══ Data for this task

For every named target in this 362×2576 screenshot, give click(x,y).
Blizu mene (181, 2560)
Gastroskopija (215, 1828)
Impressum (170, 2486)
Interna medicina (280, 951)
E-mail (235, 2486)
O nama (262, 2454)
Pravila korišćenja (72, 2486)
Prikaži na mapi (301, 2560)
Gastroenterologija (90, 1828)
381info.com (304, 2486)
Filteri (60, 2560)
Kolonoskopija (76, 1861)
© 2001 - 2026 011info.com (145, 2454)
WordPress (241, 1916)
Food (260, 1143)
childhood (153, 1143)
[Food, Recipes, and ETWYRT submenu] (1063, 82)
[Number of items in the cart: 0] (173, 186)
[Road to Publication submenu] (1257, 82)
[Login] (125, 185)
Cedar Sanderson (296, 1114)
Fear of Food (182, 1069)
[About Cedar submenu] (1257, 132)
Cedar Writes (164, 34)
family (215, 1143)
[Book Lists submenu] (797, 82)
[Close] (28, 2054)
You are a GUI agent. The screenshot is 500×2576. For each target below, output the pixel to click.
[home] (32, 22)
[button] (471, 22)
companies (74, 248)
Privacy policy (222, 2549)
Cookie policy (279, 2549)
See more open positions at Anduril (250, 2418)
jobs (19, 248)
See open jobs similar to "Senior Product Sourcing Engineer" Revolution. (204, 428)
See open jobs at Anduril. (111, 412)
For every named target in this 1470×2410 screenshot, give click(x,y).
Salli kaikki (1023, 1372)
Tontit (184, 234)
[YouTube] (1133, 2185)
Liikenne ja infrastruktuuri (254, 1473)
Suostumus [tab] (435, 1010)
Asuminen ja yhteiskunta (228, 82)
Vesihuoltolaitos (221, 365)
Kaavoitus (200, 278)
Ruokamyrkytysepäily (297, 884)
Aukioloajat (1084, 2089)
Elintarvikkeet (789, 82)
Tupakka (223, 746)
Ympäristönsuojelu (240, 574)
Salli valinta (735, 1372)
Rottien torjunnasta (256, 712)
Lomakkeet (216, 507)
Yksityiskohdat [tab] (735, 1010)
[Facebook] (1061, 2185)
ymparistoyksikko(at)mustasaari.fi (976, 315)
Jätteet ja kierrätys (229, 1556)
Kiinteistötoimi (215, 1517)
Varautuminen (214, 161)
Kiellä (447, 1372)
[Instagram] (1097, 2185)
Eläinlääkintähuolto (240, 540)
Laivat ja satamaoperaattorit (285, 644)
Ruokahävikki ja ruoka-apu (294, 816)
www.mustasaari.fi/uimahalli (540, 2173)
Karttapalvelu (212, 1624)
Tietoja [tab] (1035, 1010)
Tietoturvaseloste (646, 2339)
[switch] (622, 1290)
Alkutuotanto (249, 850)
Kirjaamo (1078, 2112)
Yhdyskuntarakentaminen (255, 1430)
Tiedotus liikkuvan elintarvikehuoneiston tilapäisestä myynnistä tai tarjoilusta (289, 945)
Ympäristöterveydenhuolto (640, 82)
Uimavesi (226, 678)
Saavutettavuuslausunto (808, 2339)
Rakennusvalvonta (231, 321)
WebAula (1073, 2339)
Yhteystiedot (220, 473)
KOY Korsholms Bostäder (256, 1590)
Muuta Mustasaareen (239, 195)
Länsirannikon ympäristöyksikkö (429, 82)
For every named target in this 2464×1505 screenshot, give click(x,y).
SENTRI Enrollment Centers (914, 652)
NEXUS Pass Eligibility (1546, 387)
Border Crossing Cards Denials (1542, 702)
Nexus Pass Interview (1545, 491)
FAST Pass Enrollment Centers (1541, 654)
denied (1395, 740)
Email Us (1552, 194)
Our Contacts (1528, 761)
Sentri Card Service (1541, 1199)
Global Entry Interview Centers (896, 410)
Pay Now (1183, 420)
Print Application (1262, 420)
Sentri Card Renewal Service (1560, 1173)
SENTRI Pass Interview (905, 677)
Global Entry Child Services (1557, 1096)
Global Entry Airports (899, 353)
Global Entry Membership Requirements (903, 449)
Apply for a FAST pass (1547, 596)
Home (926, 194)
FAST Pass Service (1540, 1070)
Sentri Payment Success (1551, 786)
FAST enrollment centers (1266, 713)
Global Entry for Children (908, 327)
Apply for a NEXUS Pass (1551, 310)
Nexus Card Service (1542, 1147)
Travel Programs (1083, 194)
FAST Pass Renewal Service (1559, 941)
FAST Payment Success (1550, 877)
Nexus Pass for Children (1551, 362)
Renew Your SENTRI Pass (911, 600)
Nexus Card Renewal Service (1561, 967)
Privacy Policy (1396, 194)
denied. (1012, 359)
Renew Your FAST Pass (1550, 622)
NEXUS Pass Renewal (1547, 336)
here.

════

> **Exercise brief**
Each line in the records above with "Interview" must be returned.

> **The answer**
Nexus Pass Interview (1545, 491)
Global Entry Interview Centers (896, 410)
SENTRI Pass Interview (905, 677)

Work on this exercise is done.